We receive a lot of communications, some of which may stand out. In our cooperative, this month, it is the case of Canadian Plastics editorial about Lego’s retraction. This editorial is also a lesson on research and development for sustainability..

Result of Lego’s tests

Lego must deny its 2019 promise «to use only sustainable materials in its products». Why? Lego had been testing hundreds of materials. For those bricks, recycled plastics have been found to be less durable, less secure, and harder to nest. Their additional production steps also increase pollution.
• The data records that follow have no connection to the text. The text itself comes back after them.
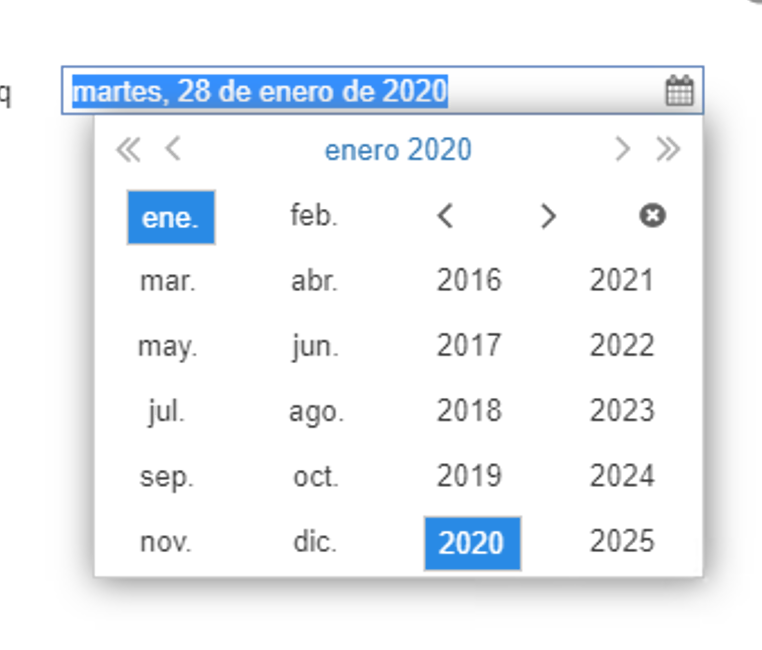
Task: Pick year 2019 from the list
Action: click(x=469, y=476)
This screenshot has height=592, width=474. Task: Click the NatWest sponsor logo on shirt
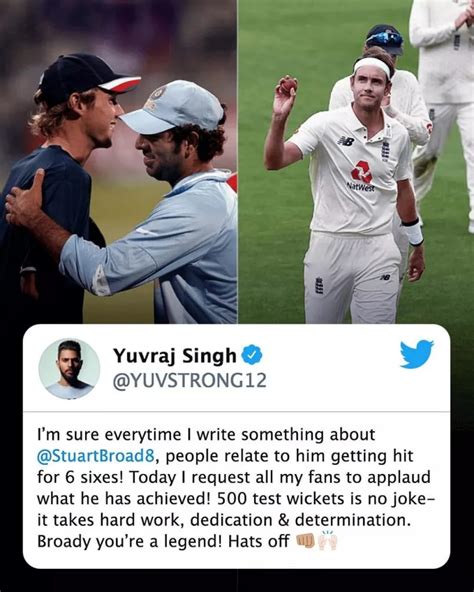coord(362,176)
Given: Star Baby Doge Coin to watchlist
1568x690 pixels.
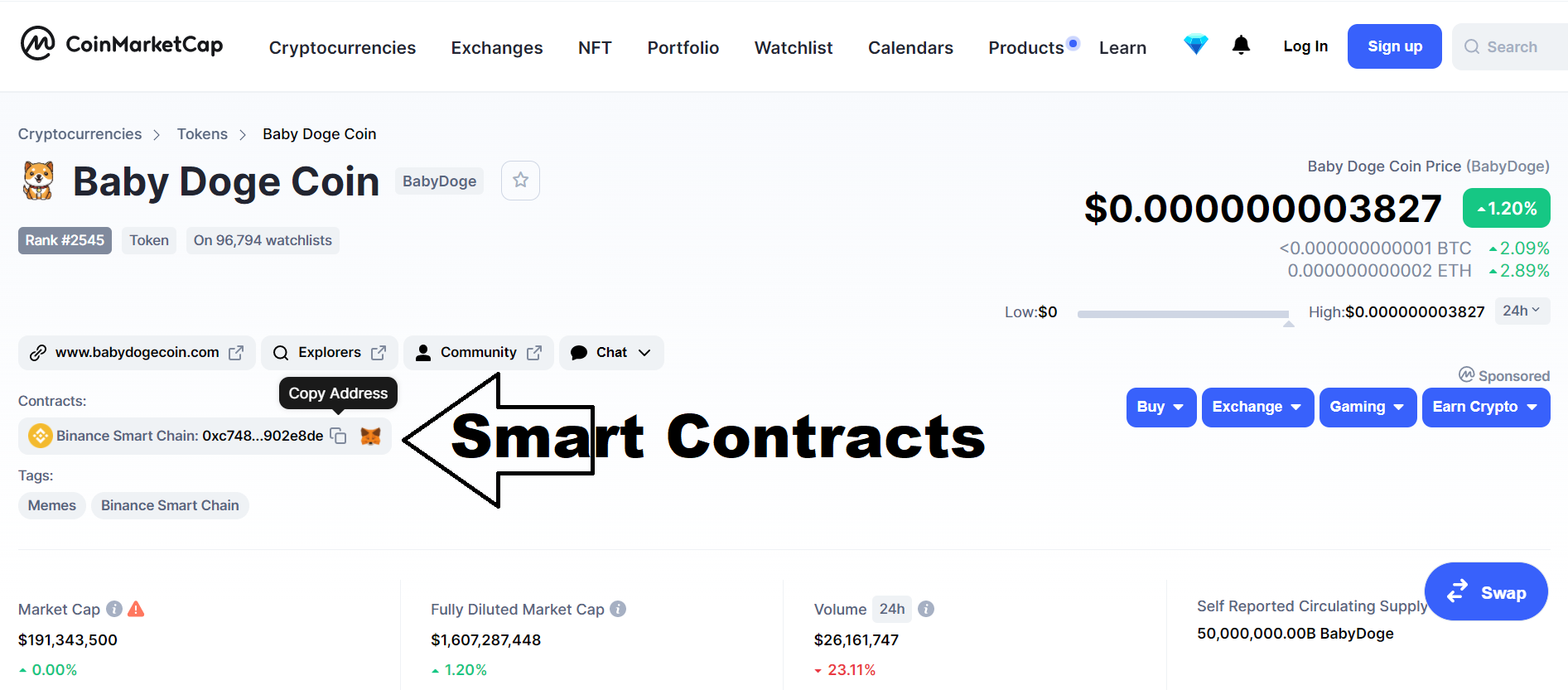Looking at the screenshot, I should (x=520, y=180).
Conclusion: Lego can’t find a replacement material for its bricks that fits its needs. In September, Lego announced it won’t go with recycled plastics for its bricks.

Eternal pieces? 

But we wonder. If Lego can’t find a replacement material, is it because Lego’s bricks are already a durable solution? We ask our coworkers what they did with their Lego. Pieces were given to brother, sister, cousins and neighbors. Some keep it for their children, even for their grandchildren! And we know that it’s not only the case in here.
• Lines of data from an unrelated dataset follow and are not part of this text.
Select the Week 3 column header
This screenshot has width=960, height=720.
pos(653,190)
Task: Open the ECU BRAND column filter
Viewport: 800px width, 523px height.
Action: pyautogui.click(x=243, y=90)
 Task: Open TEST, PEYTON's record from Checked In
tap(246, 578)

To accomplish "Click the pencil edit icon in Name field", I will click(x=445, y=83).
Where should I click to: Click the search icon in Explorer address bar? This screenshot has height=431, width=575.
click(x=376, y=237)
Lego’s bricks aren’t only used to make what is illustrated on the box. Pieces are also reusable to create a lot of magical universes. It was impossible resist creating one while searching pieces for pictures! Isn’t it a great example of how much reuses can be done with plastic pieces?

We believe Lego’s reputation is way over ‘‘clutch power’’ because we think the durability of those pieces also helps to make it famous! One of our employees also said about her Lego giveawayo: «I regret, I should’ve kept them Sometimes, keeping a solution, it is how you can be sustainable!

Be warned

Mark Stephen’s editorial is not about always rejecting recycled materials, neither on decisions made because «product development doesn’t work out as hoped.» It is about being sure replacement materials exist before publicizing it.
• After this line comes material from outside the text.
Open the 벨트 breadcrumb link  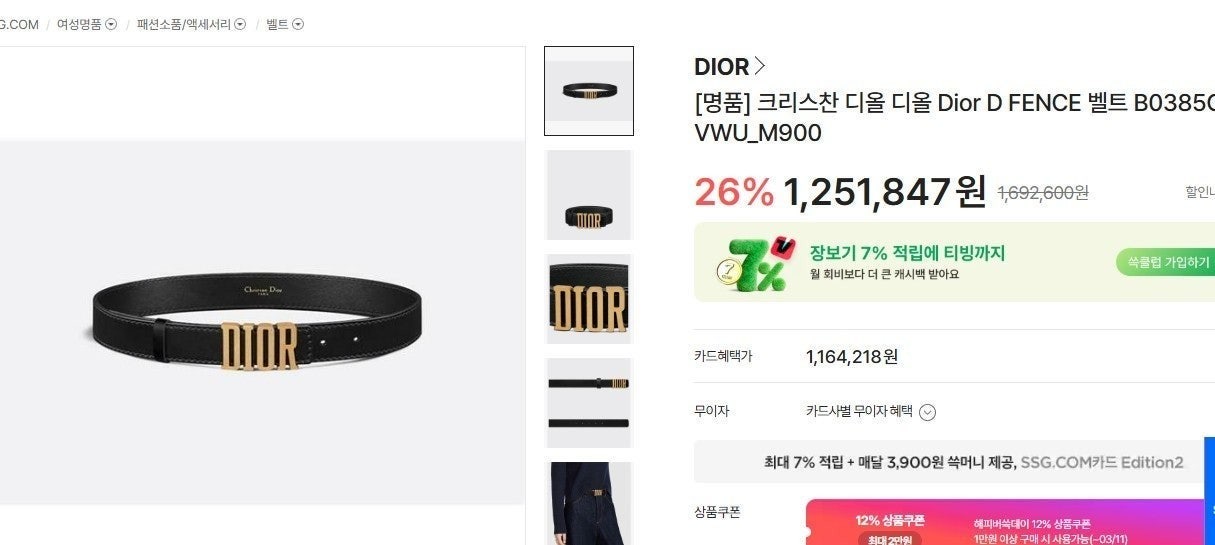pos(277,24)
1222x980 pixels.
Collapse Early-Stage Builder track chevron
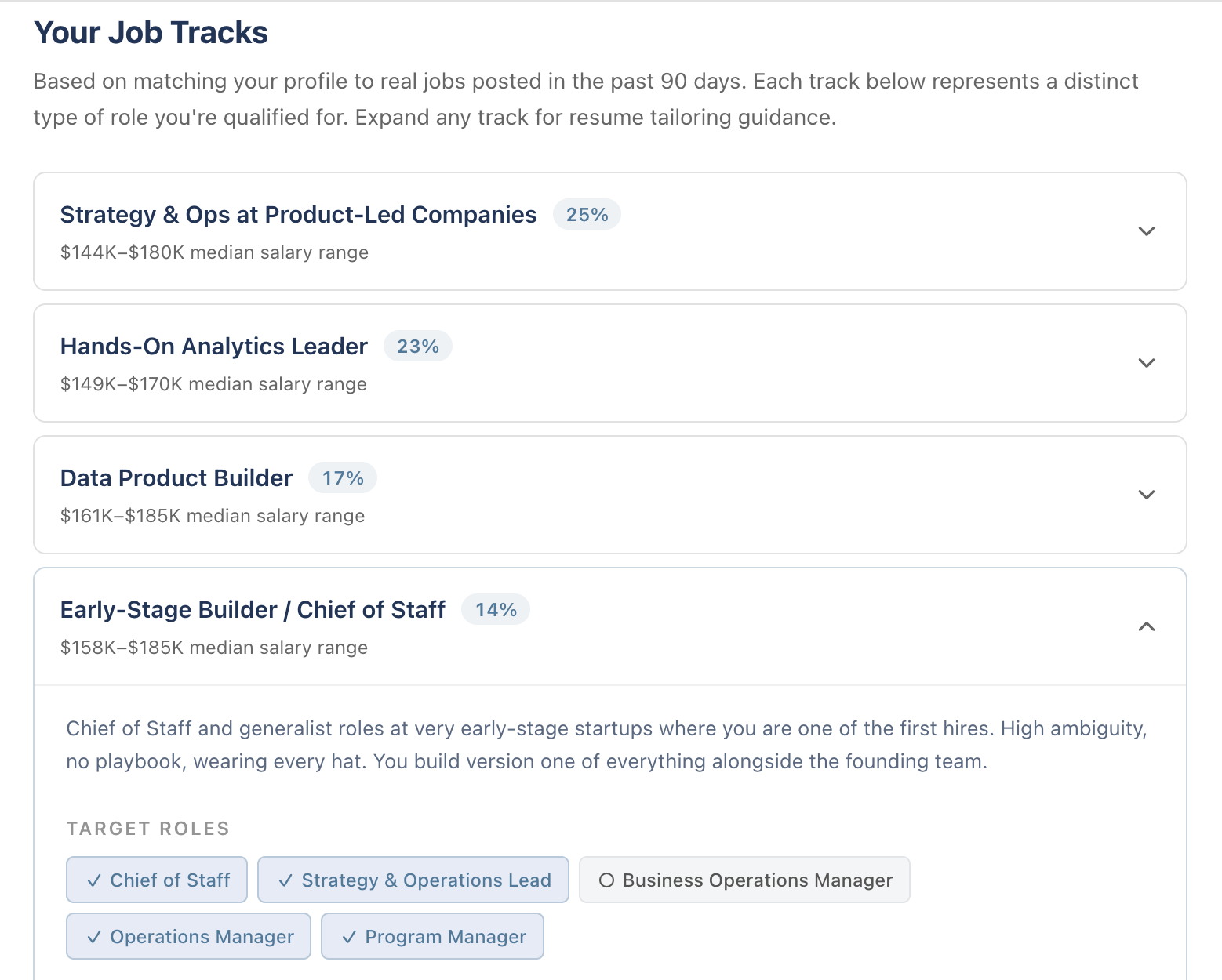click(x=1146, y=626)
The editor reminds that Lego did the tests after its public pledge. So, because Lego didn’t verify the feasibility of such a kind of material before proclaiming it, the company must abandon this plan. He uses this example to demonstrate companies must do research first!

Photo by Egor Vikhrev (Unsplash)

We know the limitations

So, are we warned? Yes, we were, and we’ll continue to be! We know it, we face new challenges with recycled materials. Through the process with our clients and partners, we’re transparent about recycled plastics limitations.

For examples, we can face issues like a less smooth texture, a presence of tiny color dots, a small variation in the piece’s transparency, and, on certain types of recycled plastics, an unsticking of primer.

Recycled plastics aren’t made of pure plastic composition, so it won’t be a perfect plastic. And generally, our imprint will somewhat hide those defects. (You must bring pieces closer to your eyes than your nose to see them!)

We continuously do research and development

We know that we can attenuate those defects by some actions.

Our tests revealed that a reduction of recycled plastics in the composition helps to have a smoother texture. It can be as less as 1%. We can ask our molding partners to play with the pourcentage to deal with this issue. Our molders also place elements in a position to optimize color’s uniformity. Another solution for the tiny dot issues it to suggest black pieces. Why black? That tint color will somewhat absorb unexpected color particles.

It’s almost impossible to have any rejects. That’s why we’re making our positioning tests on them. Rejected pieces are also sent to our partners who use it as recycled plastic when they mold new pieces.

For printers, polypropylene is the most hated plastic! And it’s the most used in recycled plastic pieces. So, we’re doing research and development with collaborators to find the right primer application for this eco-friendly material.

Sustainable solutions

Even if we know the benefits of recycled plastics, we believe it’s useless if it’s used to continuously create new short-termed items. That’s why we also pursue the search for sustainability by focusing on long-termed reusable items.

We also want to put in place sustainable solutions that will continue to improve by itself.